Translocations, whether for recovery, reintroduction or introduction, are complex procedures and have a poor recorded success rate so it is important that we obtain and share information about the issues involved, experiences and the likely causes of success or failure. The papers by Albrecht and Long (2019); Miandrimanana et al. (2019); Tojibaev et al. (2019); and Fenu et al. (2019), address a range of factors that affect the outcome of translocations.

Translocations may require considerable resources and are sometimes very costly. For population augmentation or for reintroductions large amounts of material may be needed in some cases. Sourcing the seed or other material used for the multiplication of individuals for translocation and restoration can be a serious bottleneck. It may be collected from the existing populations or more often from ex situ conservation material such as seed from gene banks or from living collections in botanic gardens. Chapman et al. (2019) discuss the response of the Millennium Seed Bank, Kew, to the demands for capturing, protecting and restoring plant diversity in the UK and give examples of how its seed collections and associated expertise have contributed to in situ species reintroduction and habitat restoration projects.

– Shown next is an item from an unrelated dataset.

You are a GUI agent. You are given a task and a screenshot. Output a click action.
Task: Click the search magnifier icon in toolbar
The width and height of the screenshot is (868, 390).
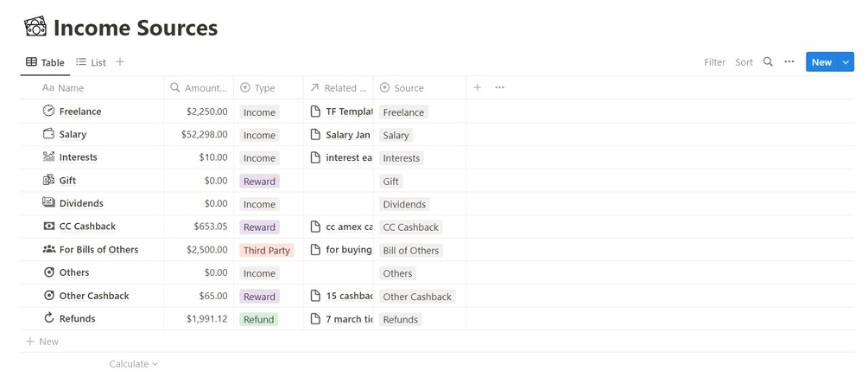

When the quantities required for translocation are high - in some cases tens of thousands - and when outplants need to be raised from the seed, or if vegetative propagules have to be multiplied, nurseries are needed for this purpose. The quantities needed may exceed the capacity of botanic gardens to grow on such material, and dedicated conservation nurseries are needed. For example, the Native Plant Biodiversity Conservation Nurseries in North Caicos and in Providenciales (Dani Sanchez et al., 2019), and the horticultural expertise acquired by them over the years in growing native plants were crucial to the successful rescue of the Caicos pine Pinus caribaea var. bahamensis.

Repairing the damage to devastated ecosystems and landscapes through various forms of ecological restoration is now recognized as an essential component of biodiversity conservation. It is highly multidisciplinary and enormously challenging and covers a wide variety of aims and approaches (CBD, 2016; Palmer et al., 2016; Aronson et al., 2017). It requires clear targets, goals, and objectives; and decisions on what target state to aim for, what methods to use, which species to use, how many and so on. Shaw (2019) discusses key factors for increasing the diversity of threatened tree species in the restoration of the Araucaria forest ecosystem in southern Brazil.

Volis (2019) proposes a novel approach which he calls 'conservation-orientated restoration' which involves the introduction of threatened species, especially those without undisturbed reference habitats and belonging to important functional types, into multiple suitable habitats of different degree of disturbance both inside and outside their known range. Such introduction of carefully chosen threatened species can simultaneously fulfil two tasks: increase chances of global survival for imperilled species, and help to restore a disturbed ecosystem to which the plants are introduced.

Rapidly changing climatic conditions and extreme weather events add another dimension to the challenges of restoration. As Falk (2018) states, 'Climate change is a game-changer for ecological restoration. We are having to restore into a world that does not yet exist' (see also Falk, 2017).

In view of the growing momentum for restoration, such as the commitments under the Bonn Challenge to bring over 160 million hectares of degraded land under restoration (Besseau et al., 2018), another aspect that will have to be addressed is the scaling up of our efforts as required by many of the vast restoration projects being developed or planned (Aronson et al., 2017). It will require solutions to the many technological, economic and social problems involved and need an enormous financial investment (Lamb, 2018). Given that ecological restoration is a complement to, not a substitute for conservation, the balance of effort and allocation of resources between the two approaches must be kept under review, leading to difficult choices as Heywood (2019) comments.

The author declares no conflict of interest.